Prayer Letters

Seedlings on the windowsill

3 February 2010
Amanda Knihal

February 2010

To My Dear Friends and Family,

Happy New Year! As I write the cold has left us and the sunshine is shining right into my office. We survived, all of us Omahans, the meanest cold that Omaha had to offer.

Christmas has come and gone, along with our oversized Christmas tree. The New Year used to bring new schedules, new jeans and new folders if the ones of the last semester had been stuffed full by my ‘I may sometime in my life need this again’ hoarding tendencies.

Now, I find the newness marked more subtly. I notice how the sunset has returned to my commute home. Chad and I have shiny new YMCA memberships, and the little seedlings in the windowsill are starting to grow.

Last week, my former co-worker, Daphne, shared about her new ventures in starting a creamery business. Her eyes lit up as she talked. Her lightness and creative energies felt tangible through the room.

I thought about life and how contagious or toxic dreaming can be. Contagious because when I meet someone who seems to be fully living it feels like they are extending an invitation to me to follow in their lead.

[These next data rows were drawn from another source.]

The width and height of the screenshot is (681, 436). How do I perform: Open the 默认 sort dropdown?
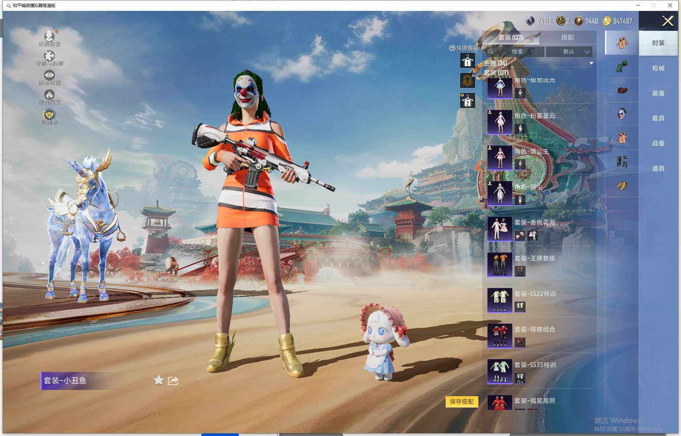tap(569, 52)
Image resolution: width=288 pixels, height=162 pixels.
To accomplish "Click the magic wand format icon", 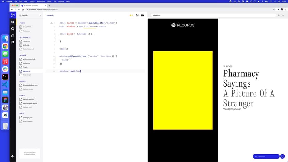I will click(137, 15).
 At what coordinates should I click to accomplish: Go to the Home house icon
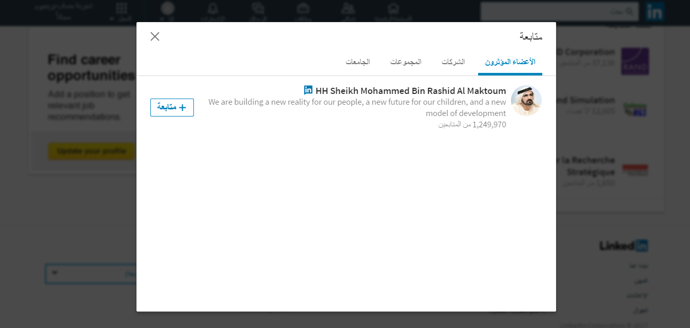coord(393,8)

Toxic because when I refuse the invitation, I usually think something like this ‘how nice for them, I only wish (with condescending attitude) that I had the resources, or the creativity or (insert lame reason here) to do something so beautiful with my life’- I choose death.

Dreaming is risky. It involves letting go of the security of the known. I tend to like to keep a nice little death grip on most anything that resembles security in my life. I realize the decision to serve at WMF and raise my full salary seems to say otherwise. To that I say, God definitely thinks God’s-self funny. I like structure and routine- sometimes it is scary at first to realize how free I am.

I thought, while listening to Daphne, that this time I was going to accept the invitation. The small speed bump is that accepting the invitation doesn’t automatically mean I know where it will lead. I’ve got ideas and plans- but I also feel like I know God enough to know that God’s plans don’t always look like mine. Faith, for me often looks like trusting that God’s plans will be better.

Here is to the New Year, to new seedlings on the windowsill and dreams.

With love,

Amanda

Support Account Update

My support account remains healthy as I begin the New Year! Thank you so much for your continued faithful support!